By Caroline Cluiss-Fletcher
LOCO, Okla. (KXII) – The National Weather Service confirms a tornado touched down in Southeast Stephens County Thursday night.
As of last Friday afternoon, they were still surveying the damage.
Brandon Thompson was working in Ardmore when the storm hit.
He and his boss were keeping an eye on the news when they realized the tornado was heading straight for his home.
“I said you see that county line right there, that’s where I’m at,” Thompson said. “He says well Country, you’d better check and make sure your family’s alright.”
He sped home as fast as he could.
“I wasn’t worried about material things, it was more so kids, mom, dad and brother,” Thompson said.
On 1880 Road, huge trees as wide as beach balls were taken down, closing the road off.
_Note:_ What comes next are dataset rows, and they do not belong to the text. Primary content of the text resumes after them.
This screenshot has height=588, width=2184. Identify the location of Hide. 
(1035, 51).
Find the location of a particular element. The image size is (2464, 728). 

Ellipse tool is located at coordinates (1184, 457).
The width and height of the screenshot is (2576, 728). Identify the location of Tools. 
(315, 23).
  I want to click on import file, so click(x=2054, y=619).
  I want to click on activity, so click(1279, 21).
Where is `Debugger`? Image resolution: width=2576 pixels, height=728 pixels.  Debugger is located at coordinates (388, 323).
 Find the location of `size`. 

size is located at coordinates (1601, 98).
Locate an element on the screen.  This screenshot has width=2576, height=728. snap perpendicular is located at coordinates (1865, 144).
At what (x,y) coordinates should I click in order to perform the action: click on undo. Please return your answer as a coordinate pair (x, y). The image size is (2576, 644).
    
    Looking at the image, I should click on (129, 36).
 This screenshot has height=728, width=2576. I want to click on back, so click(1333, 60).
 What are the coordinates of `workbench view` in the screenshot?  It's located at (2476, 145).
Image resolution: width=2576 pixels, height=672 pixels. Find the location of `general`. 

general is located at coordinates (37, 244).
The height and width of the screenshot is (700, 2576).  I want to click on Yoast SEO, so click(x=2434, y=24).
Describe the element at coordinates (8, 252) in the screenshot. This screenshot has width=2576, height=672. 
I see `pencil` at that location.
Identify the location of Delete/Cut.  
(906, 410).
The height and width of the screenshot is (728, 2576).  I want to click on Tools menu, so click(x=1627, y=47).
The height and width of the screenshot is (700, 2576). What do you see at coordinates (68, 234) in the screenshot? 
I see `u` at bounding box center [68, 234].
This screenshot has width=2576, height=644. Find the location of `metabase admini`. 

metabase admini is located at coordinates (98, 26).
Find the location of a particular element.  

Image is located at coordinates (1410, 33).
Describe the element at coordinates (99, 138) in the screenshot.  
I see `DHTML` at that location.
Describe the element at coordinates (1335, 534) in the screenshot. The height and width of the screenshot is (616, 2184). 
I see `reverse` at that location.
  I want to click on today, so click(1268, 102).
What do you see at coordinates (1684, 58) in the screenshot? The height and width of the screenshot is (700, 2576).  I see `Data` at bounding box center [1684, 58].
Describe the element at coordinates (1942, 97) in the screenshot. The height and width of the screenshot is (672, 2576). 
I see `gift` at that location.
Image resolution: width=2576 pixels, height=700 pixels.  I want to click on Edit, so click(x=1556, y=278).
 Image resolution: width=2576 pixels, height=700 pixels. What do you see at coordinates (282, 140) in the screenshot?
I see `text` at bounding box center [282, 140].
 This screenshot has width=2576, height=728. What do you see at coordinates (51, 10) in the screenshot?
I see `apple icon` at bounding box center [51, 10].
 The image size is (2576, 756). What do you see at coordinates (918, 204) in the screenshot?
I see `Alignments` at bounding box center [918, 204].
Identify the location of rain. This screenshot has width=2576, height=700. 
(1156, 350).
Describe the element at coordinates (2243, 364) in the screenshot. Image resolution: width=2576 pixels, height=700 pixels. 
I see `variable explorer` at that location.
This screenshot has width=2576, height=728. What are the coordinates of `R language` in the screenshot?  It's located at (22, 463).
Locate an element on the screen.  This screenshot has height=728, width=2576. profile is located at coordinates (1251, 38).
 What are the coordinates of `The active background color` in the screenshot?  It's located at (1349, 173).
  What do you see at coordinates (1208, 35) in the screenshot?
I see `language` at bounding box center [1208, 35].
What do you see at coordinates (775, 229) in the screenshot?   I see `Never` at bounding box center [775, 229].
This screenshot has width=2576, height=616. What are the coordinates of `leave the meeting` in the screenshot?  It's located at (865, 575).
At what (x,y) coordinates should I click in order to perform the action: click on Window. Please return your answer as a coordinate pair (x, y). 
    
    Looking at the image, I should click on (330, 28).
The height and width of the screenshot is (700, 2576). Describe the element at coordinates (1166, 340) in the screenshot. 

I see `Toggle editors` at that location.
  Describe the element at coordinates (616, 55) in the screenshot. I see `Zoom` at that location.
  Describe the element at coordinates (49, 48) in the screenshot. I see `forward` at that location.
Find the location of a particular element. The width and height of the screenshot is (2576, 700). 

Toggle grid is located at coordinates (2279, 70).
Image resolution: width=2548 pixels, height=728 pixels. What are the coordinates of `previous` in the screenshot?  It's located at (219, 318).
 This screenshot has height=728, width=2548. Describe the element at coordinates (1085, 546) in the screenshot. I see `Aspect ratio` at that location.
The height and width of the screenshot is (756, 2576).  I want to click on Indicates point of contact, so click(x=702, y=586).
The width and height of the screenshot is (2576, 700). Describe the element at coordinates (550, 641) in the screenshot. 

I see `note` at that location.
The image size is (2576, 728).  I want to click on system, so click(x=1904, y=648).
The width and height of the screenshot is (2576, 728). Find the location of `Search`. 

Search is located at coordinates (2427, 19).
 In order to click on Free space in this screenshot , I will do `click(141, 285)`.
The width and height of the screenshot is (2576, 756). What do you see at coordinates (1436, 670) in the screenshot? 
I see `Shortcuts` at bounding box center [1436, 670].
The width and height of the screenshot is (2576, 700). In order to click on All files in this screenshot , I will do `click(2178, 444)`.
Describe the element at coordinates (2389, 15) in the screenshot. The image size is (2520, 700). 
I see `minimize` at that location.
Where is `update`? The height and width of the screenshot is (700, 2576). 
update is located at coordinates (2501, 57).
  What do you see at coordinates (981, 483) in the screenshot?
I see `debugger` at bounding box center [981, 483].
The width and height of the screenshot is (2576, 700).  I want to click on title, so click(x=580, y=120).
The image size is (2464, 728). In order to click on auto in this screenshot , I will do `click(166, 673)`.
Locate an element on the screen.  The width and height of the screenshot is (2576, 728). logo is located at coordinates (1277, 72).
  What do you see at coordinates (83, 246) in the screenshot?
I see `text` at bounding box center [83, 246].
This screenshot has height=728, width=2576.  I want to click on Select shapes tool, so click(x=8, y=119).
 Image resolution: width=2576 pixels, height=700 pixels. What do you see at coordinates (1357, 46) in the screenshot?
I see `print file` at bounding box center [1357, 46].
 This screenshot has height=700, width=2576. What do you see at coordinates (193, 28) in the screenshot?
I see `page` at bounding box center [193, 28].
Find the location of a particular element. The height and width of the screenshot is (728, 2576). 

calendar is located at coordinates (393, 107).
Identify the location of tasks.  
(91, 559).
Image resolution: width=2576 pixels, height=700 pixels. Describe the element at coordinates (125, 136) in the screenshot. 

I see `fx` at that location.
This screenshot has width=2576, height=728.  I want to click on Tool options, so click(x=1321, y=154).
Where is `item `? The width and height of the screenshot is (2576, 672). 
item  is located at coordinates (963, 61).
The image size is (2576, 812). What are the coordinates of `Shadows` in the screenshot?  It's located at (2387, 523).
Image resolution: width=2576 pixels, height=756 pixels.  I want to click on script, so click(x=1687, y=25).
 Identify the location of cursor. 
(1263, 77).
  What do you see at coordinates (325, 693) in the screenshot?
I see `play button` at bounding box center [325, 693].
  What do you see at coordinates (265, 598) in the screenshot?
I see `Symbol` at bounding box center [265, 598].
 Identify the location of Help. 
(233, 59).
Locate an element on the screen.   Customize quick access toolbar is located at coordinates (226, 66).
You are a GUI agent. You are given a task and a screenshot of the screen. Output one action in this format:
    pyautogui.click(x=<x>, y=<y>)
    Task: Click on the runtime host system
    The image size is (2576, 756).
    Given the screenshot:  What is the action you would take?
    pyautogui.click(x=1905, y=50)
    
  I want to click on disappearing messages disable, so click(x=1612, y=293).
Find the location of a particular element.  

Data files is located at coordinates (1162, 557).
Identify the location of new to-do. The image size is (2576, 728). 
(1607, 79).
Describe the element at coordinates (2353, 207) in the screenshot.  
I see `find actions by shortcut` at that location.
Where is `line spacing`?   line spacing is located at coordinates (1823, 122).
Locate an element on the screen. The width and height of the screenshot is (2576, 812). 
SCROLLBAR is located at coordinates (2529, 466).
Thompson said when he got to the trees, he started sprinting.
“As soon as I topped the hill over here, I actually just kinda stopped and paused,” Thompson said. “It was – it was gone.”
Nothing left but cinder blocks.
The Loco tornado- the strongest one in Oklahoma on Thursday- had flattened his double-wide, and his parent’s wooden home next door.
“It took my dad and my brother both holding the cellar door down to keep it from coming up,” Thompson said.
The houses gone, the vehicles wrecked. But Thompson said what matters is that his family was all accounted for.
Everyone but Oliver.
“Our dog, he’s a little Boston,” Thompson said. Thompson said he had put Oliver in his Crate before going to work, and when he found the crate on the other side of the road, things weren’t looking good.
“We thought ok, the dog’s gone,” Thompson said.
But in a stroke of luck, Thompson’s son James had let Oliver out earlier that day.
“Because I wanted to put him in the cellar,” James said.
A few hours later-once the coast was clear-Oliver wriggled out from under the porch, safe and sound.